Il est également important de noter que la dimension psychologique est centrale lors d’une reprise d’exploitation agricole par des jeunes. Le leg par les parents, la mise au point avec les frères et sœurs s’il y en a, la question des dettes… de nombreuses questions sont sur la table et c’est parfois un moment difficile à gérer. Ce workshop sera également un moment important pour les aider, nous avons à cœur de les soutenir, de les accompagner dans leur démarche en créant une sorte de guichet unique.

 

Quel rôle attribuez-vous aux communes pour la protection de la biodiversité et la gestion du paysage ?

Les communes ont un rôle central, j’en suis persuadée. D’ailleurs, les mentalités ont changé sur ces sujets et aujourd’hui toutes les communes ont à cœur de développer la biodiversité. Un des exemples les plus parlants est le fauchage tardif le long des chemins qui parcourent les territoires du pays.

Les communes collaborent également avec les syndicats intercommunaux pour participer à des projets de développement de la biodiversité.

Il faut bien comprendre qu’une partie des terres détenues par les exploitants agricoles a une grande valeur pour la production de céréales, de fruits ou de légumes, alors qu’une autre partie de ces sols ont plutôt une valeur de refuge pour la biodiversité. De valeur différente, ils méritent pourtant toute notre attention et les communes sont nos partenaires privilégiés dans cette perspective.

 

Peut-on enfin revenir sur Gielt Band, l’opération ruban jaune que vous avez initié ?

Une des préoccupations majeures de mon ministère est la lutte contre le gaspillage alimentaire. Pour y parvenir, nous déployons plusieurs initiatives, à l’instar de Gielt Band, ruban jaune en français. Son point de départ est le suivant : chaque année, plusieurs dizaines de tonnes de fruits finissent par tomber des arbres et pourrir sur le sol. L’idée est donc de récolter ces fruits avant qu’ils ne tombent, afin qu’ils puissent ensuite être consommés.

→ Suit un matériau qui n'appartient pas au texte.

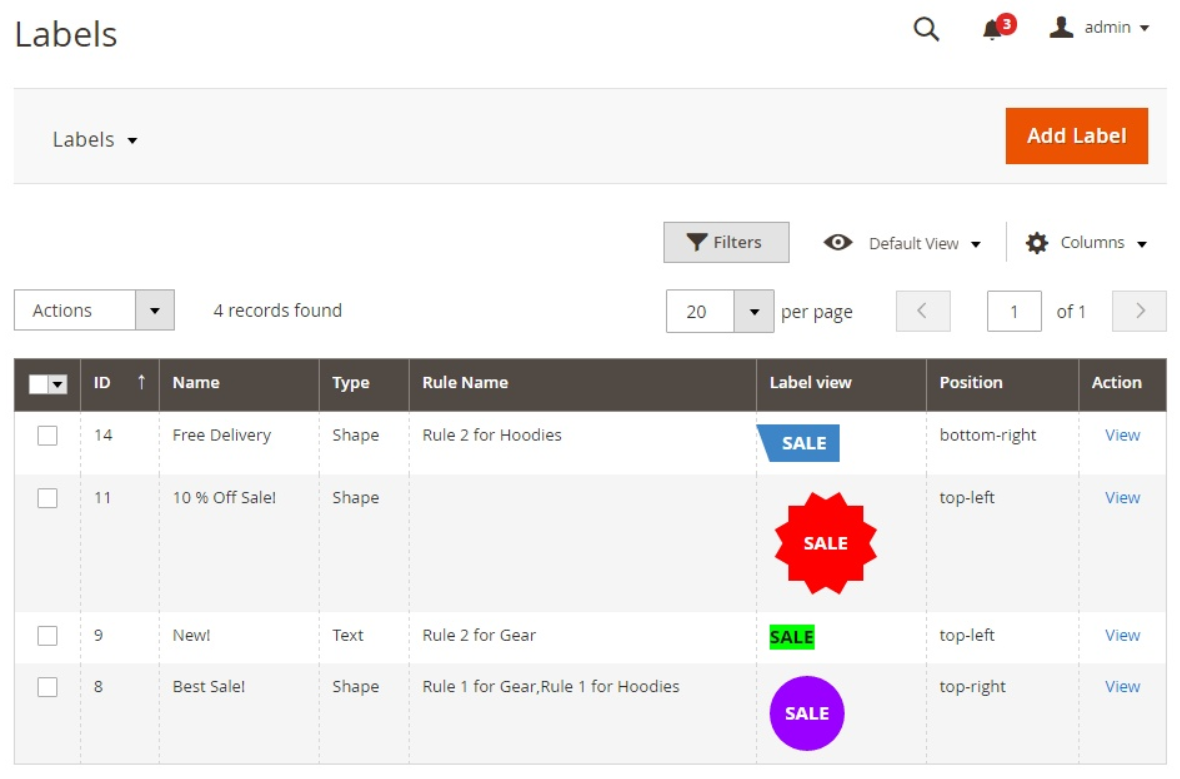
Task: Open the Filters button
Action: tap(726, 243)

Cette opération rassemble 71 communes, ainsi que toute personne volontaire qui possède des arbres fruitiers. Ils peuvent alors accrocher un ruban jaune à ces arbres pour les signaler et donc autoriser la cueillette des fruits par des tiers. L’idée derrière cette opération est aussi de sensibiliser la population à la préciosité de ces aliments.